We are often torn apart by opposite feelings – the desire for change and at the same time fear of them, because it is not known what will happen next. Someone cannot decide on anything: “I don’t like this job, but I’m afraid to leave for another, because…”. But sometimes changes are chosen for us, they burst into life without asking. How to adapt and extract the benefits even in a seemingly negative situation?
Between routine and impressions
The author of transactional analysis, Eric Berne, argued that people are driven by one or another need, which he called “hunger.” He distinguished three main types of it (provided that the basic needs are satisfied – for safety, food and drink, sleep): hunger for incentives, for recognition and for structure. And it is the combination of these needs or the imbalance that drives us to change.
Claude Steiner, a follower of Berne, described in the book the so-called stroking as an important form of satisfying hunger for stimuli, without which the life of any person – small or adult – is impossible.
For a child, stroking is necessary in the literal sense – touches, kisses, a mother’s smile, hugs. Without them, according to numerous studies, children lag behind in development. As we grow up, we continue to satisfy our hunger for stimuli, but now we replace or supplement physical strokes with social ones.
That is why “likes” on social networks, compliments from acquaintances and strangers, encouraging words of loved ones are so important to us. We want to hear from another: “I notice you.” Even if our name is pronounced in a new company or situation, we will partially satisfy the hunger for recognition.
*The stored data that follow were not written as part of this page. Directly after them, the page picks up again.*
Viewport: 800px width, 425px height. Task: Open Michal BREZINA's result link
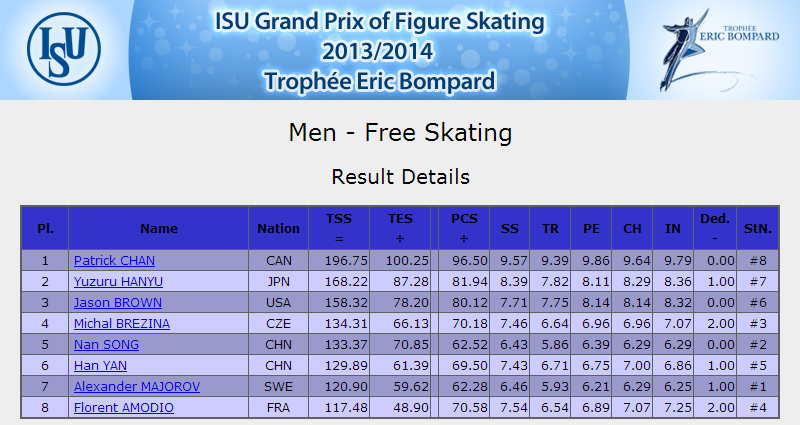(122, 323)
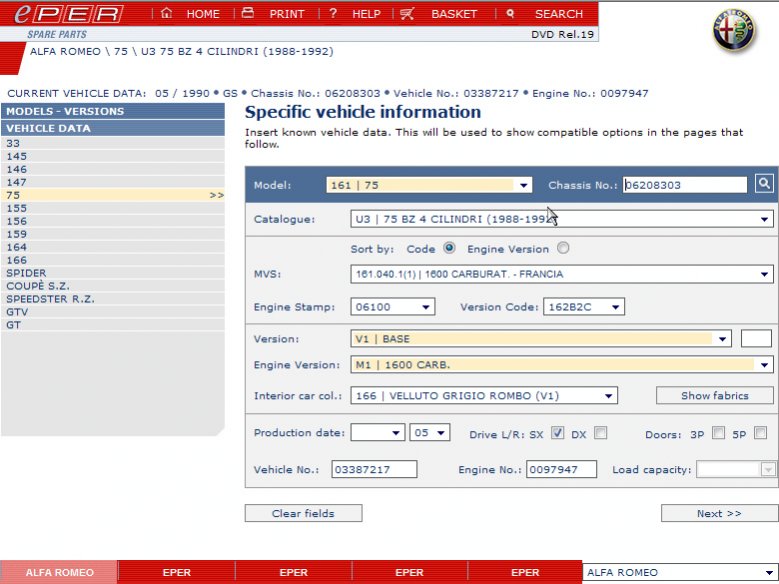The image size is (779, 584).
Task: Click into the Engine No. input field
Action: click(561, 469)
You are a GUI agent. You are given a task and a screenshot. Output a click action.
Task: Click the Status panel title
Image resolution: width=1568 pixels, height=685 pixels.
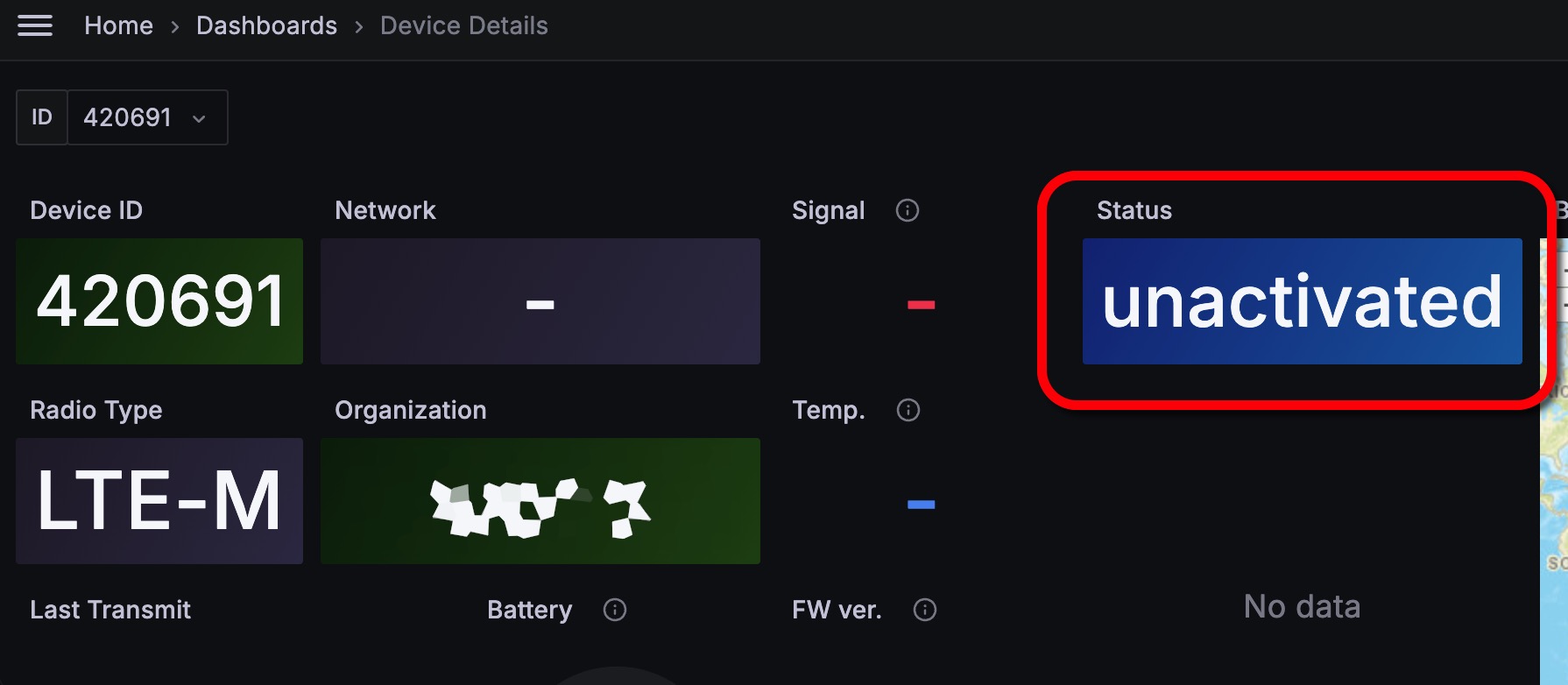pyautogui.click(x=1134, y=210)
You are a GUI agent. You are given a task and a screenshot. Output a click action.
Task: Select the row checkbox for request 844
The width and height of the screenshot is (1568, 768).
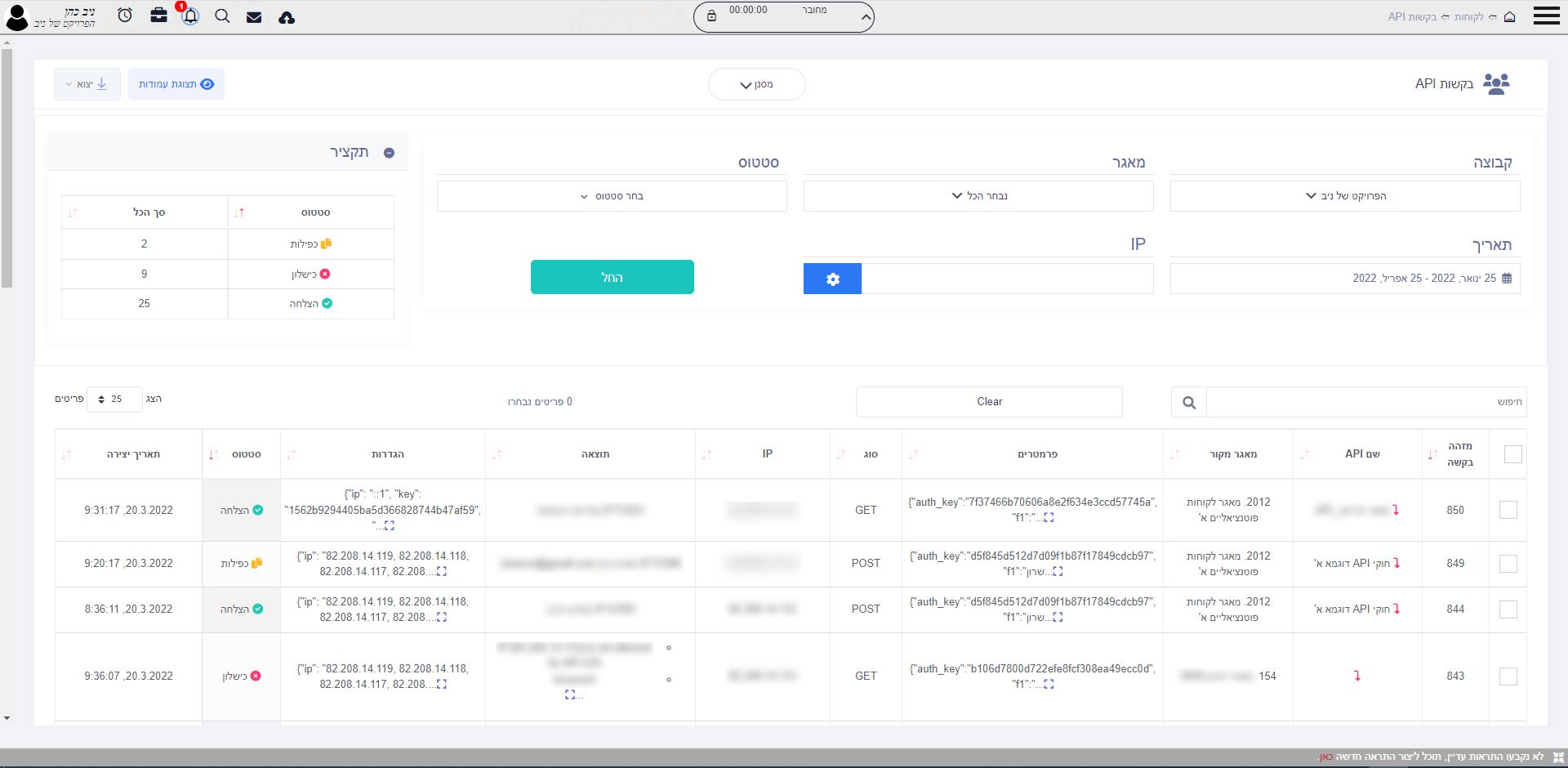coord(1508,609)
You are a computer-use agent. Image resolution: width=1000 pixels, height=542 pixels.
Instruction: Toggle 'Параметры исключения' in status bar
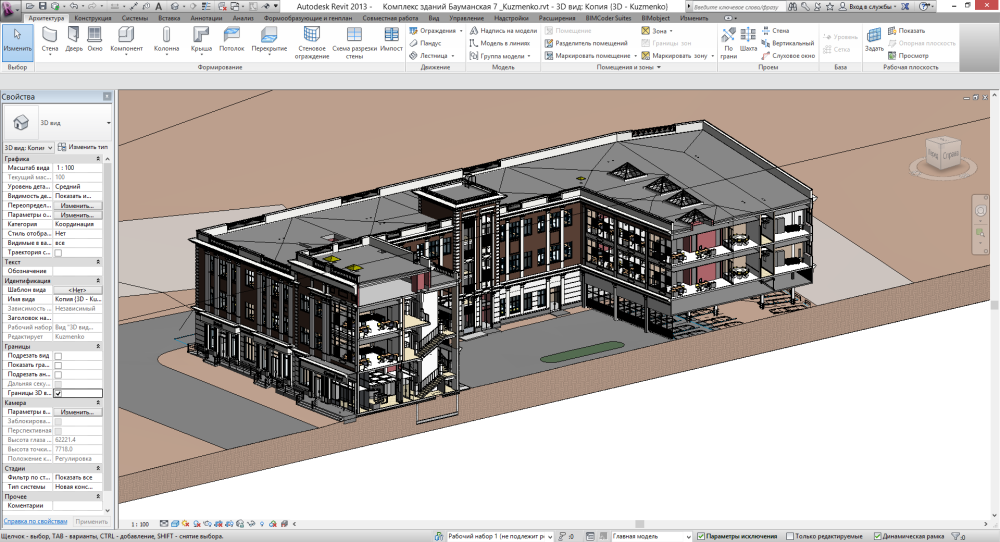coord(700,536)
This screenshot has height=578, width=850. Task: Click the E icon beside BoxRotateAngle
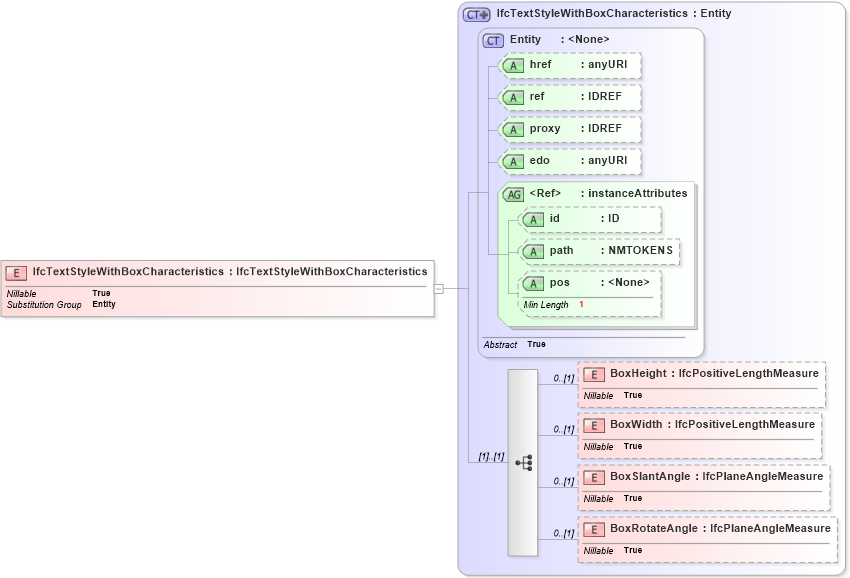pos(594,529)
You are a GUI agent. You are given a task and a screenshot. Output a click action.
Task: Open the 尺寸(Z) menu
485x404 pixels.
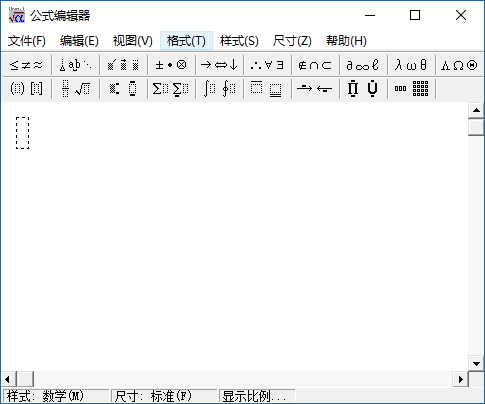tap(292, 41)
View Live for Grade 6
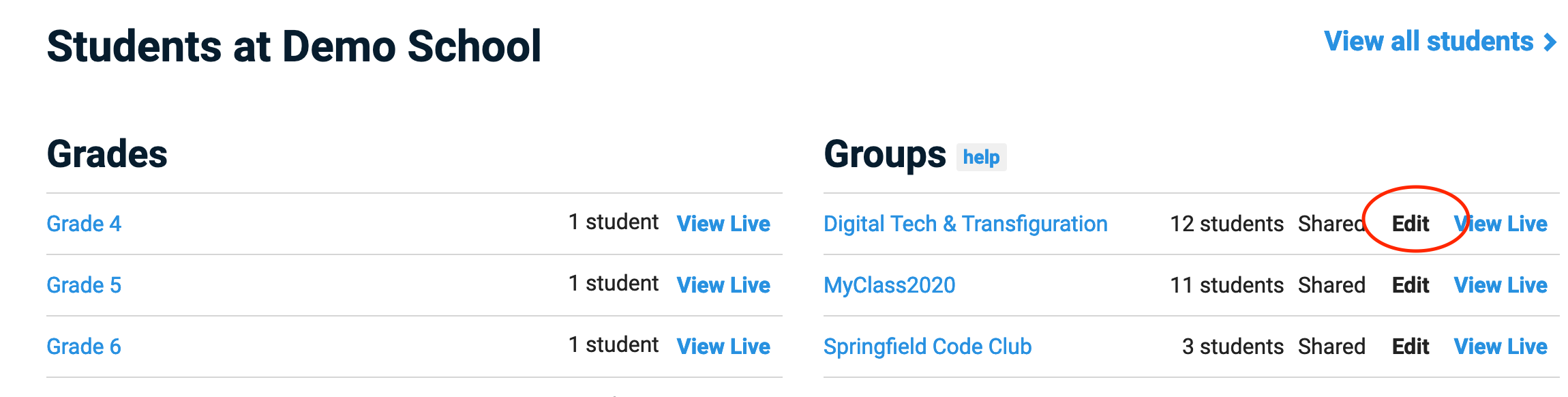Viewport: 1568px width, 397px height. 723,347
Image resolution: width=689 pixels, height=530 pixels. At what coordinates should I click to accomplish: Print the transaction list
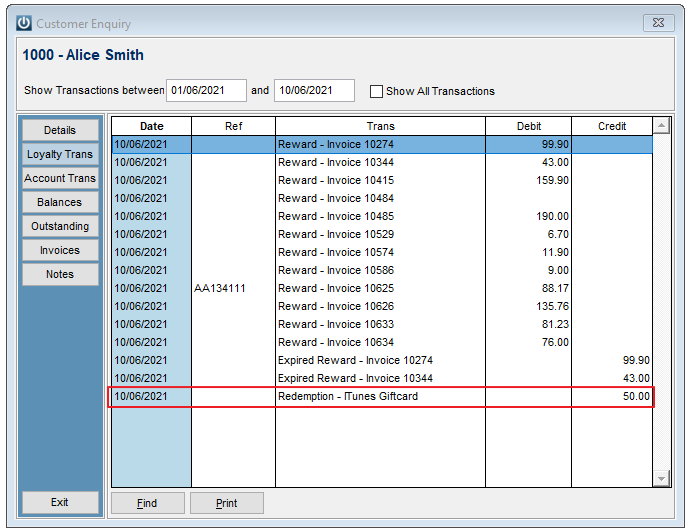pos(227,503)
When there is no plan, no to-do list, we lose our footing. We want predictability, we want to know what the future holds
Have you noticed that newcomers to companies show initiative in every possible way, try to be attentive to everyone, and rush to serve? Having worked in the team for many years, we have already received our share of “likes”, we do not need to prove our own importance, and for beginners this is a priority task.
But sometimes it is the lack of fresh incentives that makes us go on the hunt for novelty. Hunger for incentives prevents us from enduring long routine and isolation. A familiar place of work, functionality familiar to the gnashing of teeth, the same hobbies one day turn from a comfort zone into a discomfort zone filled with boredom.
For a breath of fresh air, we are ready to take the risk. It is important for us to feel alive, and drowning in routine, we lose this feeling. This is where the thirst for change comes from!
But even when we are ready to start changing our lives, a third hunger puts a spoke in our wheels – hunger for structure. We often don’t know what to do with our free time. When there is no plan, no to-do list, we lose our footing. We want predictability, we want to know what awaits us in the future.
Clarify your future
So that the future does not frighten, so that we can look ahead and move on, we need to take several steps.
Step 1. Set the right goal. What do we expect from change? Formulate a goal. If it is global and voluminous, break it down into intermediate goals and objectives. When the changes – both planned and unexpected – are over, we want to return to stability, to reach a new level – financial or spiritual, we want to get some advantages and bonuses. It’s not for nothing that they say that everything is for the best.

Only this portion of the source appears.